Bedbugs (Cimex lectularius): a modern-day scourge?

By John Kaiser,
Island Pest Control

According to the book of Medical and Veterinary Entomology, Second Edition edited by Gary Mullen and Lance Durden, bed bugs may have developed in caves in the Middle East that were cohabitated by humans and bats.

They have been mentioned as early as several hundred years BC in Greek literature. As trade among ancient cultures grew, so spread the bed bug. They were acknowledged in 11th century Germany, 13th century France and it is believed they were introduced to London in the 18th century. After hitchhiking on sailing ships in the bedding of early colonial settlers they finally reached the Americas. By the early 20th century you would be hard pressed to find individuals that had not been subjected to the bedbug’s love bites.
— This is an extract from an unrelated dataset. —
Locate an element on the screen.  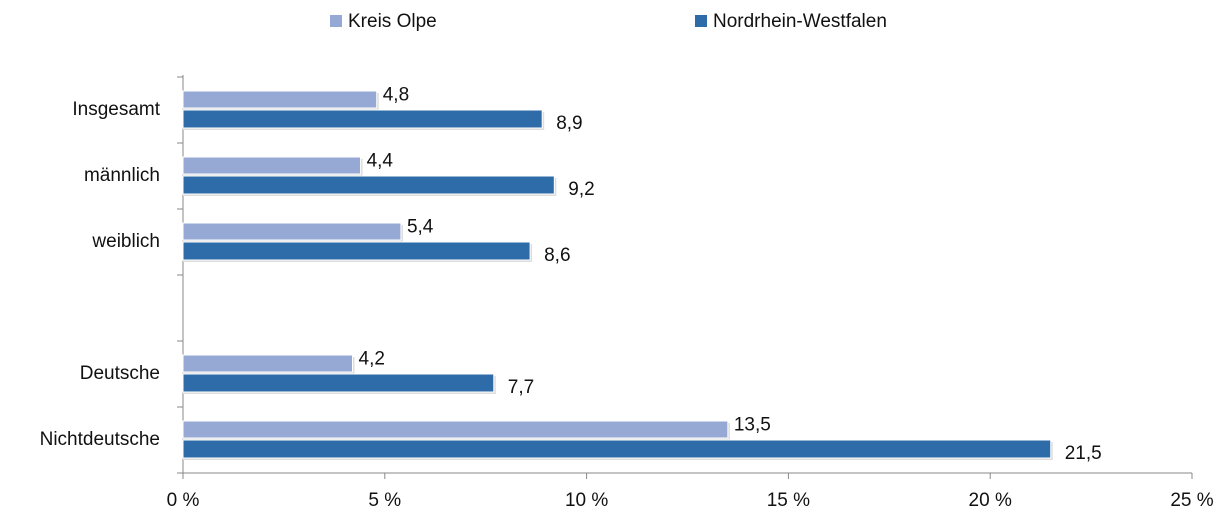
x-tick-label: 20 % is located at coordinates (990, 500).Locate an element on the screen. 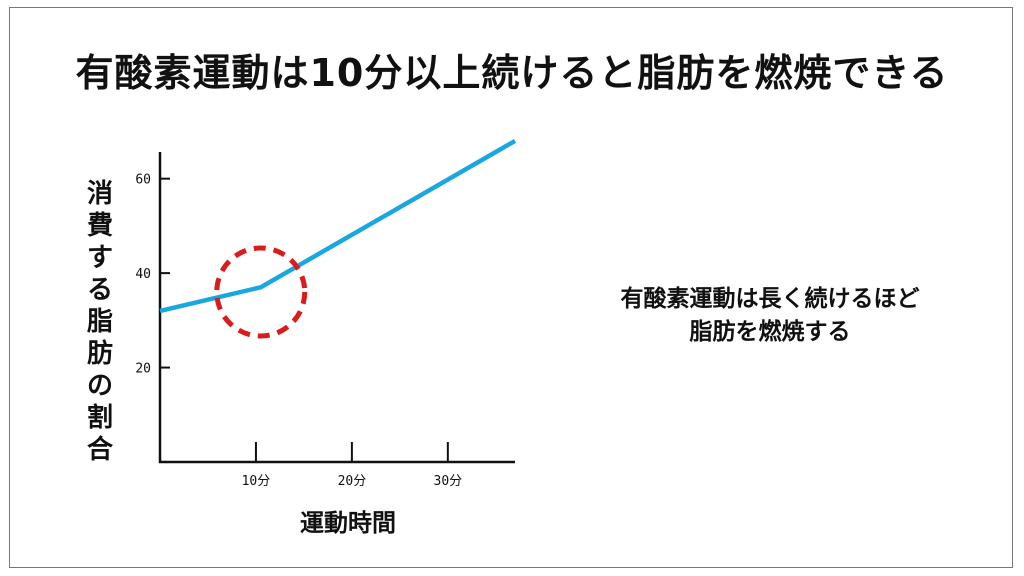 This screenshot has width=1024, height=576. series-line is located at coordinates (338, 226).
It has been a common misconception that bedbug infestations are due to poor sanitation and poverty. The dirty truth is that bedbugs cross all economic barriers and are drawn to carbon dioxide given off by the humans whose blood is their meal of choice.

They are nocturnal and come out to feed under the cover of darkness. When satiated, they return to their hiding places which can include bedding, headboards, baseboards, curtains, sofas, shoes, books, clothing, electrical outlets etc. 
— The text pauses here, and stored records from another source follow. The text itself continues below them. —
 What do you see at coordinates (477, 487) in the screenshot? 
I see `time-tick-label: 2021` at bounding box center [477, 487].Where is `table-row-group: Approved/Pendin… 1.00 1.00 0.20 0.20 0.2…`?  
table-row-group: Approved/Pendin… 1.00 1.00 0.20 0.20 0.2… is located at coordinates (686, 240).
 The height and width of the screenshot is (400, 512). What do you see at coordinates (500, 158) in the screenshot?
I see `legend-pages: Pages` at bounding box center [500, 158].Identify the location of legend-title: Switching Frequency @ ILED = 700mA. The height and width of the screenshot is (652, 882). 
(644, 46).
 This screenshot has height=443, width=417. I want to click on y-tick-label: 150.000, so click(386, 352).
It wasn’t until the ’50s that bed bugs were brought under control (at least in industrialized countries). With the liberal usage of pesticides such as DDT, Lindane and Malathion Public enemy No. 1 was brought to a screaming halt.  That is, until the mid-1990s.  Sorry to say, folks but we are under siege again.
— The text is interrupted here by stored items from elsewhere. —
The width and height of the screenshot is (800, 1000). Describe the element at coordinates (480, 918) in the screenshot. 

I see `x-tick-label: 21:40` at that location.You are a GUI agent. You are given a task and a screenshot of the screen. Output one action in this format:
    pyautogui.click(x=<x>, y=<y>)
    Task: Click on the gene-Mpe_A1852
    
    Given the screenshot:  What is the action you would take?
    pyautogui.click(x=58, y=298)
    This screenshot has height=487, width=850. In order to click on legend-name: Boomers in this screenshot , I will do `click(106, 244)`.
The bedbug’s motivation is to feed and reproduce, which means you are on the menu. Bites are painless due to the liquid they inject into the bitten area, which keeps the blood from coagulating and has the benefit (if you can call it that) of anesthetizing the tiny wound.

Bite symptoms can vary with each individual, and can manifest as welts, rashes, and itching. Scratching of bites can cause extreme discomfort and could develop into an infection requiring a doctor’s care. The female requires a blood meal to reproduce and can lay 200-500 eggs in her life span. The timespan from egg to nymph to adult takes approximately one month. The nymph can survive without a blood meal for 3-4 months whereas an adult can do without for up to a year.

How to spot a bedbug:

Bedbugs are oval in shape, flat, wingless, light brown, approximately 5mm in length and surprisingly fast on their feet. Depending on the severity of the infestation you may notice on your bed linen, mattress or box springs signs of blood spots from crushed insects, black stains from regurgitated blood, shed skins (molts), and, with established infestations, a foul odor similar to that of rotting raspberries.

There are many theories as to their resurgence:

Pesticide resistance
Increased international and intercontinental travel
Modern lack of education on the subject
Lack of effective baits for blood-sucking insects
Bed bugs have become more migratory and mobile during daylight hours
Large numbers of migratory workers occupying small living spaces.